**What you have to do:** For the entries that follow, restate word for word the line containing "About Us (150, 2307)", the line containing "Home (15, 369)", and every line that lies between them.

**Saved data entries:**
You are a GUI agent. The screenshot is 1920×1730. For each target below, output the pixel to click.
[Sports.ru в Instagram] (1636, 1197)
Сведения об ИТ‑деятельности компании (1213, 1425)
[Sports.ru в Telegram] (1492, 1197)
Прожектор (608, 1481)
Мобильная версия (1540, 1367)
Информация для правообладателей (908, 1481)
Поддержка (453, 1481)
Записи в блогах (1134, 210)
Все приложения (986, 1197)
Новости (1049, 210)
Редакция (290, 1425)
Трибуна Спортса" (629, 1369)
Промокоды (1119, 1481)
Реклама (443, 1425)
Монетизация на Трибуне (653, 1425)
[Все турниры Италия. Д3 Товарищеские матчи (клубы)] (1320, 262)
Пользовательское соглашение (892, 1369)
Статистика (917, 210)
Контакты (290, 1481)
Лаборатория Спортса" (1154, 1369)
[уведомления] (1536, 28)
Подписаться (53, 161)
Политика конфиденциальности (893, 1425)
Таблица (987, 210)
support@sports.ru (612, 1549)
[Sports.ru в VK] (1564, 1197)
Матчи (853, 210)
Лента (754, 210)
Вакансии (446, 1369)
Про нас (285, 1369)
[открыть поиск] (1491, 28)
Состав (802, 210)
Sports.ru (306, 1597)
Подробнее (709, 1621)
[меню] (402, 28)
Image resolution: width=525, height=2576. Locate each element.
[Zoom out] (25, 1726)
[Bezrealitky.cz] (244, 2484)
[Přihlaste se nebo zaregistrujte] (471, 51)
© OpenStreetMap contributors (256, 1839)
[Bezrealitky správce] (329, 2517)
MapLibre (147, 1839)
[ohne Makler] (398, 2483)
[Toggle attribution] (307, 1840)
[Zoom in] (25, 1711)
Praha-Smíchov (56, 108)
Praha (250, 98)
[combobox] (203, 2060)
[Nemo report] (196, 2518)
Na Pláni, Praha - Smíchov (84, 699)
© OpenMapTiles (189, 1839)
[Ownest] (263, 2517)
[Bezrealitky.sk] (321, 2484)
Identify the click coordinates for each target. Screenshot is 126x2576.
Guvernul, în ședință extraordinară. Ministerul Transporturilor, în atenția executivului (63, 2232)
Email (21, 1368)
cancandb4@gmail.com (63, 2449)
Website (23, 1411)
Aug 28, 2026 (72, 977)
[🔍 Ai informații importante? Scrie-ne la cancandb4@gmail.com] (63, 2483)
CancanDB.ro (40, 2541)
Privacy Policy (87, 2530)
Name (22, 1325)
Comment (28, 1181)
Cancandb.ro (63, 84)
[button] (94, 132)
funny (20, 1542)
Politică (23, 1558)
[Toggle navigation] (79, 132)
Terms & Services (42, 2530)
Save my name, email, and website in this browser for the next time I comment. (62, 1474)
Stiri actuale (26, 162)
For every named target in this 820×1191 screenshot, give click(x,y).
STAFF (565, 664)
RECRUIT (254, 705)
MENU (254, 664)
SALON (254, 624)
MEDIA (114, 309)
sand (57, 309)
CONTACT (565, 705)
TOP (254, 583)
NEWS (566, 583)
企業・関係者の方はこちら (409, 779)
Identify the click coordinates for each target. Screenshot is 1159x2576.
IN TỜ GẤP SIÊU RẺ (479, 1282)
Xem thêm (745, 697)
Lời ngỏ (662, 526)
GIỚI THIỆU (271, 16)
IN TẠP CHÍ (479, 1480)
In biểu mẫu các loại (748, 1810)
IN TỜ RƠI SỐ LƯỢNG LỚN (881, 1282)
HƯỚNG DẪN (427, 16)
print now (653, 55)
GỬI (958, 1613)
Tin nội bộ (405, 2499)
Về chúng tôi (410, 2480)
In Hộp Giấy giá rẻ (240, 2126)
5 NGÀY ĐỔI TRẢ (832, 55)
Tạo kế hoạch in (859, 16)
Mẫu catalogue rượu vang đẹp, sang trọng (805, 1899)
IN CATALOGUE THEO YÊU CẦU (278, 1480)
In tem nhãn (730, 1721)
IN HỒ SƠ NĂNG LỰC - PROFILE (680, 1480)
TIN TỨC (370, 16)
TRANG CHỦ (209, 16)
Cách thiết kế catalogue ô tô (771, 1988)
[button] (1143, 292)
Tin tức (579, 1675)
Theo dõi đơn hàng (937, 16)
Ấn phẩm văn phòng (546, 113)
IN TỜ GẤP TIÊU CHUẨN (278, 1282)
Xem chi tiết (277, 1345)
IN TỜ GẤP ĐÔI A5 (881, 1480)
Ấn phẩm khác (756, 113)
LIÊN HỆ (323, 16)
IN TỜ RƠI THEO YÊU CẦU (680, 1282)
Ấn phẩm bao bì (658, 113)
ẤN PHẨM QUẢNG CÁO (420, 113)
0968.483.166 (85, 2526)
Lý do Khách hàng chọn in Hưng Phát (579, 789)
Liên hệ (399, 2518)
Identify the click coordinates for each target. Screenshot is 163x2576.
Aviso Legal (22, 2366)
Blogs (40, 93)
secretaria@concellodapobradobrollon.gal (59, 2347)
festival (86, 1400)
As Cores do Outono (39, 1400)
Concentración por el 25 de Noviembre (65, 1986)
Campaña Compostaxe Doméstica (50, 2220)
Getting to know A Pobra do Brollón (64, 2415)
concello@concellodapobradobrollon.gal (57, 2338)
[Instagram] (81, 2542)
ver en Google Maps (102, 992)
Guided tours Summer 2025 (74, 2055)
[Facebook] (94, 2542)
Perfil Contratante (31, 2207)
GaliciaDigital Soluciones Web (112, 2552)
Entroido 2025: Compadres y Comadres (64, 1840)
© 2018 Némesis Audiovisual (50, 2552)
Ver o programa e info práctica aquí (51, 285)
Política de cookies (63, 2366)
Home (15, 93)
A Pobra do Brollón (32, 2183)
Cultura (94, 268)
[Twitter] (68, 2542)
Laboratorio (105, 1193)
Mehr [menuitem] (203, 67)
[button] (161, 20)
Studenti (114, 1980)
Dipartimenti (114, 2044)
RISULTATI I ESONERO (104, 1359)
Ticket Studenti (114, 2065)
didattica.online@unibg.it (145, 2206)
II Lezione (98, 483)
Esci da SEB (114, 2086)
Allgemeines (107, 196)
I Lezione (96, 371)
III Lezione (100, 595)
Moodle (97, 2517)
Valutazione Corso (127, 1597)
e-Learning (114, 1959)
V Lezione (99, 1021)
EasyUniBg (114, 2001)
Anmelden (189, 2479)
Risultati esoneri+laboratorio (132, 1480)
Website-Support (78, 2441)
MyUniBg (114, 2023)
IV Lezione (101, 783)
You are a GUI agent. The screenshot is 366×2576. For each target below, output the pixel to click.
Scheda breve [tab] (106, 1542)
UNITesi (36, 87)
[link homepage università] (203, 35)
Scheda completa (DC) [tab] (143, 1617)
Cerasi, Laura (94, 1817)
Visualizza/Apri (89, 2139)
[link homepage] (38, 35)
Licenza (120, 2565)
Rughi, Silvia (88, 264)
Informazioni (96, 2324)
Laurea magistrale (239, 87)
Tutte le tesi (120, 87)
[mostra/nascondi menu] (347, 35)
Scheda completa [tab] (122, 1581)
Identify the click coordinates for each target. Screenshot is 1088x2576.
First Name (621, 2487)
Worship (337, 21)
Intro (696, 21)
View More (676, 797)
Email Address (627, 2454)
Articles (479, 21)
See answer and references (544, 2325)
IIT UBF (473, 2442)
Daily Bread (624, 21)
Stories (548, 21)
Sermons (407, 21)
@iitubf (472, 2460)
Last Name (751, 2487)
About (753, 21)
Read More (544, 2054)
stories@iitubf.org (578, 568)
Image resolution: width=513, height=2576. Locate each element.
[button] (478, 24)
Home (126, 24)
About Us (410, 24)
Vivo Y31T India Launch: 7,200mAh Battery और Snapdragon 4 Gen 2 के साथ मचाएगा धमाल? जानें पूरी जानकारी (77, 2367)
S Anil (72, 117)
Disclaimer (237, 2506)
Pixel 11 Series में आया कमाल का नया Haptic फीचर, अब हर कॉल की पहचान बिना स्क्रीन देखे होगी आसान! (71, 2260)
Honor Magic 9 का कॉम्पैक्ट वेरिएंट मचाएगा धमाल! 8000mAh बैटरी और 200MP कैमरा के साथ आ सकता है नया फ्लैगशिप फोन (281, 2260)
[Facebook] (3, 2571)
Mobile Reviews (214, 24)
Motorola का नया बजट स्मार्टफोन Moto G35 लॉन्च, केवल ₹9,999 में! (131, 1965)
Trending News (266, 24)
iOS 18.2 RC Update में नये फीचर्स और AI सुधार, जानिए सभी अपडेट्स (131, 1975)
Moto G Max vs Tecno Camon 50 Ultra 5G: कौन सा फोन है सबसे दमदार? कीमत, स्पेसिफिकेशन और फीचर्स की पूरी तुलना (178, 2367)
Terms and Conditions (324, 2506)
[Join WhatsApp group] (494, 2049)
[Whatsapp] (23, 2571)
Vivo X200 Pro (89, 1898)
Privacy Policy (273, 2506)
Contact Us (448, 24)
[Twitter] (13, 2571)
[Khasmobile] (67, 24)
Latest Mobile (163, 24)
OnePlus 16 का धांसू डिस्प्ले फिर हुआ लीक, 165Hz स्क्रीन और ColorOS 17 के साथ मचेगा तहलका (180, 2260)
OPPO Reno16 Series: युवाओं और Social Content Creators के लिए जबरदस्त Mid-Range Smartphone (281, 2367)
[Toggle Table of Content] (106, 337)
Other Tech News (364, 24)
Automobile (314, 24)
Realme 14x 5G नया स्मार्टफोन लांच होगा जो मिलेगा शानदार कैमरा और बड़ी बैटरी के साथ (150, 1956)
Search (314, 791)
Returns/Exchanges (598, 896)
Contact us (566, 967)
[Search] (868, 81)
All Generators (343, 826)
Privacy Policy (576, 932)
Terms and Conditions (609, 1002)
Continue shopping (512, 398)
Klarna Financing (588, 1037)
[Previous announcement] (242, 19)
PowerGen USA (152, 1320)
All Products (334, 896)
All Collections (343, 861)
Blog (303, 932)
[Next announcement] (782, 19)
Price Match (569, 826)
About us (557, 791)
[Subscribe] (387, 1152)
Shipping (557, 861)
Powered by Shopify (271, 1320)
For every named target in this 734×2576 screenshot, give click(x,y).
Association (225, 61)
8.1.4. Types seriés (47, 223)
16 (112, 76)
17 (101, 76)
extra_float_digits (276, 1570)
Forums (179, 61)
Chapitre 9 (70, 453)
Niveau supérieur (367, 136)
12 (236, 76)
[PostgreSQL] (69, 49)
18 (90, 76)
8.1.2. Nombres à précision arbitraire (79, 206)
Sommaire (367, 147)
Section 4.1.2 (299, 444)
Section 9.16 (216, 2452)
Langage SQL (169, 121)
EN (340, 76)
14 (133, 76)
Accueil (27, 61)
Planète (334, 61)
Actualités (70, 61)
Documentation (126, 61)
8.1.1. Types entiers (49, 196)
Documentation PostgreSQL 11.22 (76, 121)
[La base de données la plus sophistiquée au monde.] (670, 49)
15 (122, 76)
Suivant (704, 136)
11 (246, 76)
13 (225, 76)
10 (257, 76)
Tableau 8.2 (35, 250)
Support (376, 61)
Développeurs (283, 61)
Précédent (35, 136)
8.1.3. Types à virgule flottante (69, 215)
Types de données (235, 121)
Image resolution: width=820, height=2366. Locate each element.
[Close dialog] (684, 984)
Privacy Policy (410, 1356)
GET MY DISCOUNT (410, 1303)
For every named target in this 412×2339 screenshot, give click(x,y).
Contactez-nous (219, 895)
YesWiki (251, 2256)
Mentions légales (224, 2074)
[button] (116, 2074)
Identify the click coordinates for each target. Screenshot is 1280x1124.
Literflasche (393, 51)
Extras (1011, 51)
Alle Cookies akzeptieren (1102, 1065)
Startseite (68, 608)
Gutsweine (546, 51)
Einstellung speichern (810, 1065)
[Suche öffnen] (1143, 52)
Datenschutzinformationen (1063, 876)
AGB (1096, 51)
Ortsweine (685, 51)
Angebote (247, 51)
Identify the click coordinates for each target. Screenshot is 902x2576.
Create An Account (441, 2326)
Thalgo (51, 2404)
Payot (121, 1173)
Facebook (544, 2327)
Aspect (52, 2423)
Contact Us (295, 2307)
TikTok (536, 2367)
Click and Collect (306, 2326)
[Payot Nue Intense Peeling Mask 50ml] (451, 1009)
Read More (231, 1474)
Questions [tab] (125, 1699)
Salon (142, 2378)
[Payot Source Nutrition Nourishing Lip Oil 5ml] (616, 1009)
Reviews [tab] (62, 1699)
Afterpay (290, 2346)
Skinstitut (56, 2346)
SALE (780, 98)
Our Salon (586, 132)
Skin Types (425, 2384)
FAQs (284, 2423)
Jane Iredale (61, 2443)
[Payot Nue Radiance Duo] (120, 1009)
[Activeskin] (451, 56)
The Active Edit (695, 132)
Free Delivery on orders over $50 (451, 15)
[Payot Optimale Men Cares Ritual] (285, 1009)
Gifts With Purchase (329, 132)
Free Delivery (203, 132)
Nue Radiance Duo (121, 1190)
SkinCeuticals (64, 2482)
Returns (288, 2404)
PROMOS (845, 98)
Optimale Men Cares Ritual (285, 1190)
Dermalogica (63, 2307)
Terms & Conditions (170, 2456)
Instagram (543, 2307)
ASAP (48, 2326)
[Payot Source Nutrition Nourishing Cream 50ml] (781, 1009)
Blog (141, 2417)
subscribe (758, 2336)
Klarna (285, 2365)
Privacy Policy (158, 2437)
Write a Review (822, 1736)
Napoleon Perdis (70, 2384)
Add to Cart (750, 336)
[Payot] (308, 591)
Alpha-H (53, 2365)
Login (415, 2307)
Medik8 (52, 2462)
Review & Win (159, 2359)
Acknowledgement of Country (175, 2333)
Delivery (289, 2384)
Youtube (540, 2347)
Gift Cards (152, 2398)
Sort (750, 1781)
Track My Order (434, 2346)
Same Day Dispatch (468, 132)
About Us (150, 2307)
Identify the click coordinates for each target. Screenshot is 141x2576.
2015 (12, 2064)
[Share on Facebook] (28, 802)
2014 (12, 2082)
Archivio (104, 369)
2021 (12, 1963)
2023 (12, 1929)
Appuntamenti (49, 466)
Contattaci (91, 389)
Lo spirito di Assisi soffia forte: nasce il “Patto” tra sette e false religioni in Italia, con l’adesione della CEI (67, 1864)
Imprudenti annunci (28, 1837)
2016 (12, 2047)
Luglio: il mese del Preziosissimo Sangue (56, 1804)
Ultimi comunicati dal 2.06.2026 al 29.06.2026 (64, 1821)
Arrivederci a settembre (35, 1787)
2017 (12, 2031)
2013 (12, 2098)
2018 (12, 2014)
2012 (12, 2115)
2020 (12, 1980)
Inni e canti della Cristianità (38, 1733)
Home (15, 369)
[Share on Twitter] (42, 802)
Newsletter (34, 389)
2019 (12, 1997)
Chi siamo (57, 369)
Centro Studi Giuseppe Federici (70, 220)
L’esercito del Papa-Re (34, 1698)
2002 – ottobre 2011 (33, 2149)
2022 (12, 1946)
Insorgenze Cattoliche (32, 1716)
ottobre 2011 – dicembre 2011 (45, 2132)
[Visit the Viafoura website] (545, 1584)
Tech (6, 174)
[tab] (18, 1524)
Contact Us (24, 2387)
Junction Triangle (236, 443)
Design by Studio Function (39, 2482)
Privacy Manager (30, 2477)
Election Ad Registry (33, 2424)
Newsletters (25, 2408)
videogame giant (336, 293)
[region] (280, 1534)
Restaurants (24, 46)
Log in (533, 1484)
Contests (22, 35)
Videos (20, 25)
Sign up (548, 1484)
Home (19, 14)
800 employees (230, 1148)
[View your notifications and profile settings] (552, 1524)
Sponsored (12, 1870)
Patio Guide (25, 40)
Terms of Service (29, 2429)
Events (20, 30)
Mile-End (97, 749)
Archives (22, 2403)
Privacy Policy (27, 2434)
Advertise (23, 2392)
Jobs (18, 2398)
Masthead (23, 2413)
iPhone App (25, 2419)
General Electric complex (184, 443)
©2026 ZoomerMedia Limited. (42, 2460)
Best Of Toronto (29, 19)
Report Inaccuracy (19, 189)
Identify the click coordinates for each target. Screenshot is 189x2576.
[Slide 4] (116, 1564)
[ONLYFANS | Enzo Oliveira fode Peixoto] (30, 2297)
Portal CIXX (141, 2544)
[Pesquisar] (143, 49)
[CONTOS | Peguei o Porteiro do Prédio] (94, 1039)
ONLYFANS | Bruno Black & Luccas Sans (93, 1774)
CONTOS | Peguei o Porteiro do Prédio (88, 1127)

**Solution to this task:**
About Us (150, 2307)
Identify the click coordinates for each target. Screenshot is 141x2576.
2015 (12, 2064)
[Share on Facebook] (28, 802)
2014 (12, 2082)
Archivio (104, 369)
2021 (12, 1963)
2023 (12, 1929)
Appuntamenti (49, 466)
Contattaci (91, 389)
Lo spirito di Assisi soffia forte: nasce il “Patto” tra sette e false religioni in Italia, con l’adesione della CEI (67, 1864)
Imprudenti annunci (28, 1837)
2016 (12, 2047)
Luglio: il mese del Preziosissimo Sangue (56, 1804)
Ultimi comunicati dal 2.06.2026 al 29.06.2026 (64, 1821)
Arrivederci a settembre (35, 1787)
2017 (12, 2031)
2013 (12, 2098)
2018 (12, 2014)
2012 (12, 2115)
2020 (12, 1980)
Inni e canti della Cristianità (38, 1733)
Home (15, 369)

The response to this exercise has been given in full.